Sacred 8's Caleb Braaten, dressed in a black collared shirt, black wranglers, and black boots, like a gothic apprentice to ZZ Top, glances approvingly at the Weltron.
Photo by Grace Scott
Sacred 8's Caleb Braaten and his 8-track riches.

The coolest looking are a couple of Black Sabbath bootlegs—one bootleg clue being that “Sabath” is spelled with only one b. “There was a huge bootleg culture,” Braaten explains, of the early 8-track days. “Because basically 8-tracks were made for cars, that meant that it really got translated to truck drivers. So truck drivers were really the biggest consumers of 8-tracks for a long time, and so there were all these gas station 8-track bootlegs. There’s tons of them. And they had so much cool fuckin’ art.”

Braaten says Townes Van Zandt felt perfect for a first release. “Since the medium…became a big thing with truck drivers, country music was like the best selling genre,” he says. “8-tracks and country really go hand in hand. For my money, there's no one better than Townes. And how cool is it to get to work with the Townes Van Zandt family?”

I ask him, what did the Van Zandt family say when you proposed putting out this album on 8-track?

“They couldn’t believe it took this long.”

"For however many years it’s been, there’s been a hole in the market, and we’re here to fill it."

There are five more Townes albums to come after For The Sake Of The Song, as well as a Blaze Foley album, and a release by the ’70s cosmic Americana outfit Jimmy Carter and Dallas Country Green. Some have never been on 8-track before—if you can believe it. “For however many years it’s been, there’s been a hole in the market, and we’re here to fill it,” Braaten says.

And Sacred 8 wants to work with new artists, too. “I’m sure that people will be knocking on our door soon enough. Ultimately, that’s what we’re doing, we’re letting people know there is a better way.”

Townes continues to warble in the background, as our conversation pauses. It’s true that the 8-track has a warm, grainy sound that definitely feels specific to the medium.
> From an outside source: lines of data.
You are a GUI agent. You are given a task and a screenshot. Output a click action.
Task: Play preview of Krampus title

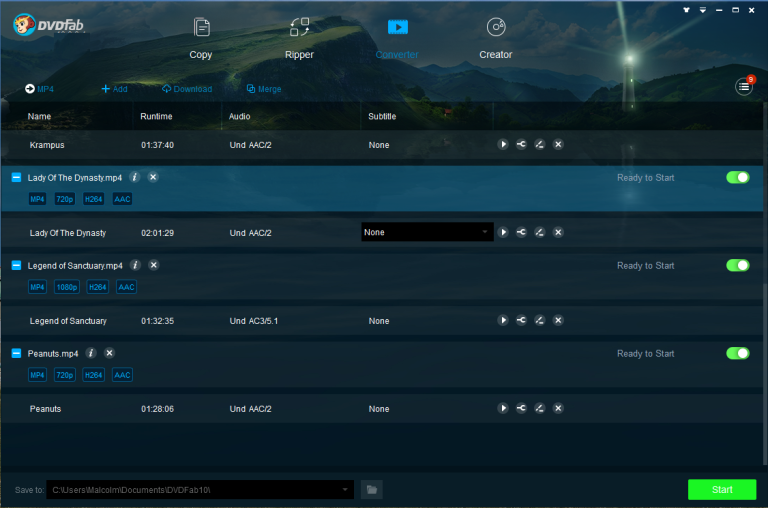point(503,145)
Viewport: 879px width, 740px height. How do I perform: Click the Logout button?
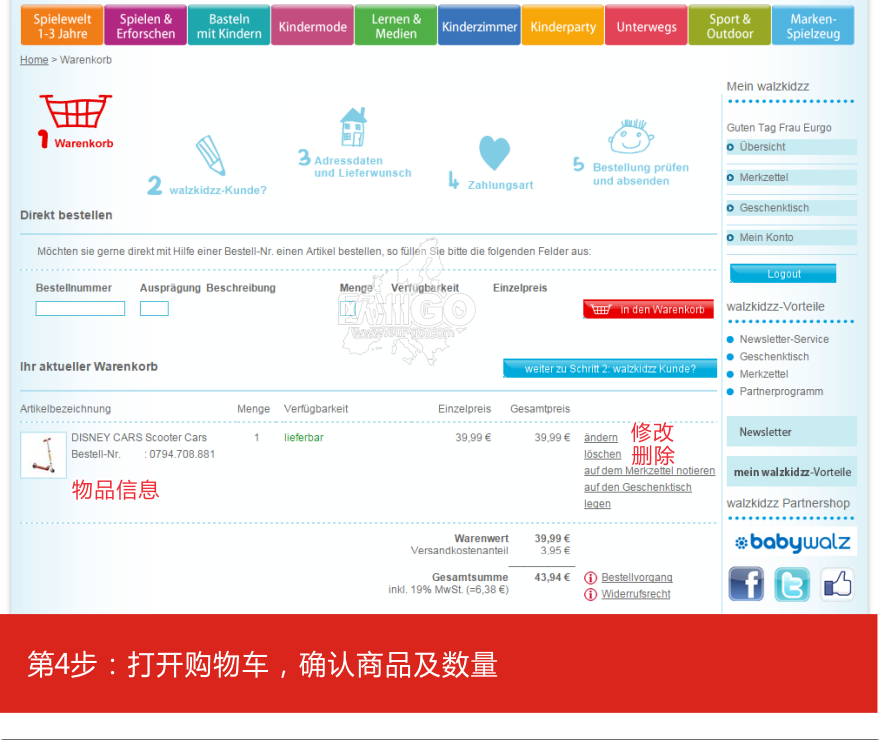783,274
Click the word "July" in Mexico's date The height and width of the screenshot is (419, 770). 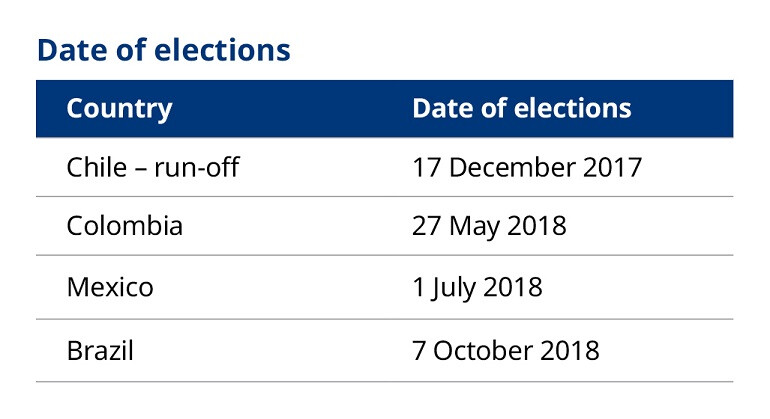pos(453,288)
Commenting on that, Edelman again pipes up from her desk: “There’s this episode of Wonder Years, in the first season, where [Kevin Arnold’s] sister is listening to Jimi Hendrix on an 8-track and walking through the kitchen being like, ‘Whatever, parents!’” she says. “The first time I got my 8-track player and put Neil Young on, I thought, ‘Ok, this is what it really sounded like in the ’70s.’ For a teenager, this is what it sounded like, and it has a certain vibe. The warble of the 8-track, it adds another level. Certain records sound better on it.”

CREEM agrees. The future of music is back from the past and is the future again!